Donald Trump won the US presidency because of voters' attitudes towards the fact that current president Barack Obama is black, experts have suggested.

Eddie Glaude, chair of the Center for African American Studies at Princeton University, said a climate of “racial anxiety and anguish” was behind Mr Trump’s shock victory over Hillary Clinton.

“People say it’s not about race, it’s about the failure of government. But the belief in the failure of government is really about the belief that the government is engaged in the redistribution of wealth from those who deserve, to those who don’t deserve,” he told Vox.

“Obama is a black embodiment of the racial undercurrent of the critique of big government, even though when you look at who he is and how he's governed he doesn’t fit the bill.”

His claims were supported by Michael Tesler, an assistant professor of political science at the University of California, who said early evidence suggests racial attitudes were more of a factor in determining how people voted in 2016 than they were in 2008 or 2012.

He said: “Obama’s presidency rapidly accelerated the pre-existing relationship between party identification and racial attitudes.

“Moreover, he activated a previously non-existent partisan divide according to attitudes about Muslims – one that contributes to partisan sorting even after controlling for racial attitudes.

“Most of this growing polarisation of party identification was driven by non-college educated whites. Prior to Obama’s presidency, racial attitudes were only weakly related to party identification among non-college whites, but that correlation shot through the roof during Obama’s presidency.”

Exit polls suggest Mr Trump won the support of 58 per cent of white voters compared to just 37 per cent who backed Ms Clinton.

Meanwhile black Americans overwhelmingly backed Mrs Clinton, by a margin of 80 per cent to just 8 per cent for her Republican rival. 

Mr Trump had repeatedly suggested that President Obama was not a US citizen and had instead been born abroad, despite there being no evidence that this is the case.

The new President-elect also called Mr Obama “stupid” and a “failed leader”.

It comes as Mr Trump begins appointing members of his new administration ahead of formally assuming the presidency on 20 January. 

His former campaign manager, Steve Bannon, has been made “chief strategist and senior counselor” and Reince Priebus, the chairman of the Republican National Committee, appointed as the President-elect’s Chief of Staff.

More appointments are expected this week.

■ ■ ■ ■ ■

EXERCISE BRIEF:
Return the passage of the article on race and the 2016 election from "His claims were" up to and including "and racial attitudes.", copied word for word. The lines that come after this article have no connection to it.

DATASET EXTRACT:

■ ■ ■ ■ ■

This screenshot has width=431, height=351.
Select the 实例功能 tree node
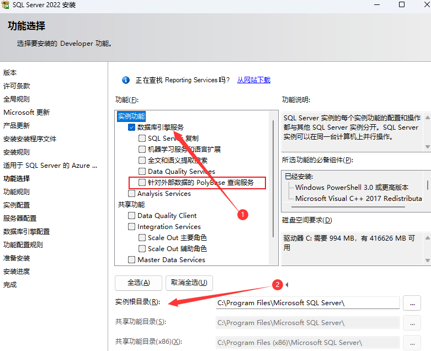point(131,116)
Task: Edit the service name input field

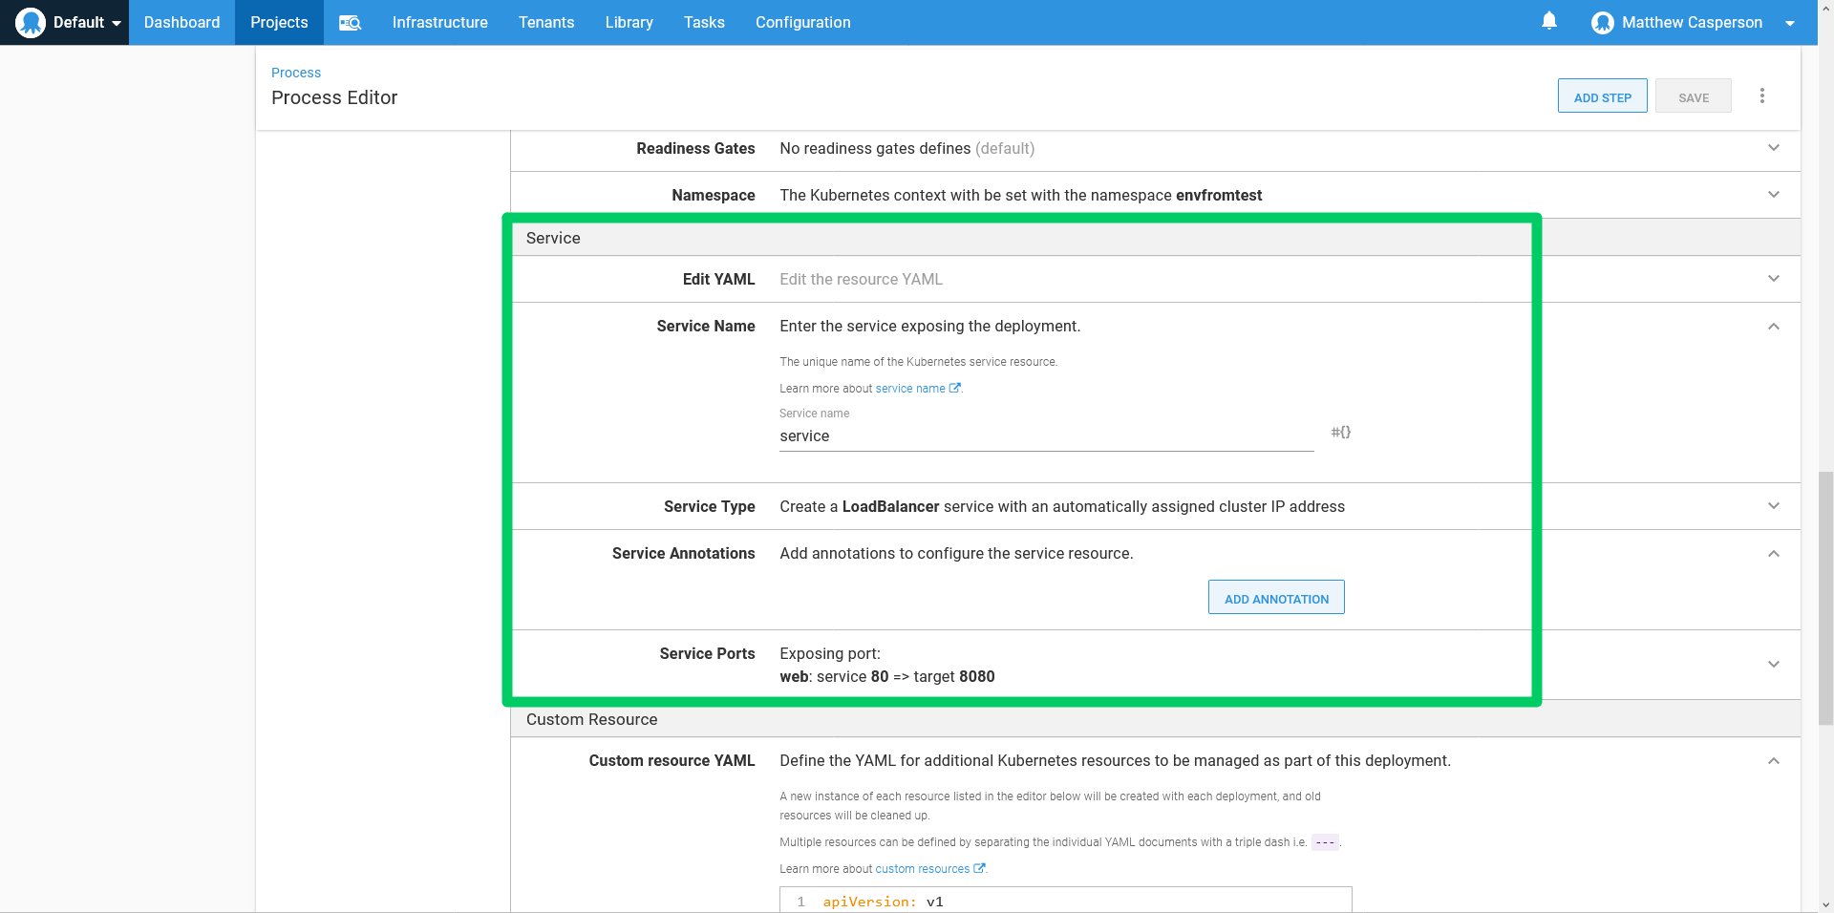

■ ■ ■ ■ ■

WRITTEN ANSWER:
His claims were supported by Michael Tesler, an assistant professor of political science at the University of California, who said early evidence suggests racial attitudes were more of a factor in determining how people voted in 2016 than they were in 2008 or 2012.

He said: “Obama’s presidency rapidly accelerated the pre-existing relationship between party identification and racial attitudes.